Doe v. Taylor Indep. Sch. Dist.2 is our circuit’s seminal ease on the subject of § 1983 liability for sexual misconduct in the school setting. This decision made three important holdings. We held that “schoolchildren do have a liberty interest in their bodily integrity that is protected by the Due Process Clause of the Fourteenth Amendment and that physical sexual abuse by a school employee violates that right.”3 We further held, for purposes of analyzing the qualified immunity defense, that this right was clearly established.4 In addressing vicarious liability, we recognized that local governments and supervisory personnel are not subject to § 1983 liability under a vicarious liability or respondeat superior theory.5 However, we held that these defendants could be held liable, under a “deliberate indifference” standard, if they demonstrated deliberate indifference toward the constitutional rights of the student.6

A. State Action

Although the law is clear that physical sexual abuse of a student by a school teacher can give rise to § 1983 liability, a separate and essential element of such a claim is that the abuse occur under color of state law. “To state a claim under § 1983, the plaintiff ... must show that the alleged deprivation was committed by a person acting under color of state law.”7 When, as here, the alleged constitutional violation is a violation of the Due Process Clause of the Fourteenth Amendment, this requirement flows both from the “state action” component of the Fourteenth Amendment and the “under color of’ state law requirement of § 1983.8 The “state action” and “under color of state law” requirements are identical in this context.9

As egregious and cruel as Asher’s acts were, liability under § 1983 is necessarily limited to constitutional violations occurring under color of state law. “Our Constitution deals with the large concerns of the governors and the governed, but it does not purport to supplant traditional tort law in laying down rules of conduct to regulate liability for injuries that attend living together in society.” 10 The Supreme Court has rejected an approach that would make “the Fourteenth Amendment a font of tort law to be superimposed upon whatever systems may already be administered by the States.”11

Doe v.
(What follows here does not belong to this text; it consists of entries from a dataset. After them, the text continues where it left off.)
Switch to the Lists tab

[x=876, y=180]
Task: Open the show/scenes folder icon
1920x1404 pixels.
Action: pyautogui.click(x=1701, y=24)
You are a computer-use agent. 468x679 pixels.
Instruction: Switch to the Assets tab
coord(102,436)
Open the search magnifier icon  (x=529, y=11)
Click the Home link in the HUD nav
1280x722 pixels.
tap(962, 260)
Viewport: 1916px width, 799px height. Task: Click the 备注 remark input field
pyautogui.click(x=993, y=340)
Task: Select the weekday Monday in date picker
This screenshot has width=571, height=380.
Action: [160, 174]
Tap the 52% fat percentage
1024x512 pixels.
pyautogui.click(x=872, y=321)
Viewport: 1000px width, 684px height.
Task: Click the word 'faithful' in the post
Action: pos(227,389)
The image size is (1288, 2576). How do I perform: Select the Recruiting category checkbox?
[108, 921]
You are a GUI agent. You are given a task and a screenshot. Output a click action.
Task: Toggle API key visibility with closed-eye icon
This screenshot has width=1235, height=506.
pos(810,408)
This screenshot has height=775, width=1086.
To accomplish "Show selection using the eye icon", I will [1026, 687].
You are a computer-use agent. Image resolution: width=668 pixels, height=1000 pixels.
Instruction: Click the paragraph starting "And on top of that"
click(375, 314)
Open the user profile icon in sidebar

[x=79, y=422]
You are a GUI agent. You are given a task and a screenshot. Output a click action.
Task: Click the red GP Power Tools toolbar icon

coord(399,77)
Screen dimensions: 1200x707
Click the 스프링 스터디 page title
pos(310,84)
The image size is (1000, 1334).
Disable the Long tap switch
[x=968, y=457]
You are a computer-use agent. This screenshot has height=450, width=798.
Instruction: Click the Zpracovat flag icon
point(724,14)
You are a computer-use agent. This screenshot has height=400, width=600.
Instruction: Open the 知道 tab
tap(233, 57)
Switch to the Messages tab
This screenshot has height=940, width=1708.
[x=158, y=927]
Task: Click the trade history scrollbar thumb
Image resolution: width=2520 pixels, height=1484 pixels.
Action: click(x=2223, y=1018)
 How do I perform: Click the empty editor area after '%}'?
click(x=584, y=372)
Taylor addressed this issue. That case involved the sexual abuse of a student by a teacher, Stroud, who was a coach and biology teacher. It was no secret in the school community that Stroud behaved inappropriately towards female students.12 The principal was aware of this behavior.13 The teacher befriended the plaintiff, a high school freshman, and the two began exchanging notes at school. He gave her gifts, took her to lunch during the school day and walked [1046]*1046her to class. In his biology class plaintiff was not required to take tests or do class work.14 The two engaged in sex “both on and off the school grounds.”15

The majority opinion in Doe v. Taylor discusses the state action requirement in footnote 4:

Lankford and Caplinger argue first that Stroud’s actions were not taken under Col- or of state law. They rely on D.T. by M.T. v. Independent School District No. 16, 894 F.2d 1176 (10th Cir.)[, cert. denied, 498 U.S. 879, 111 S.Ct.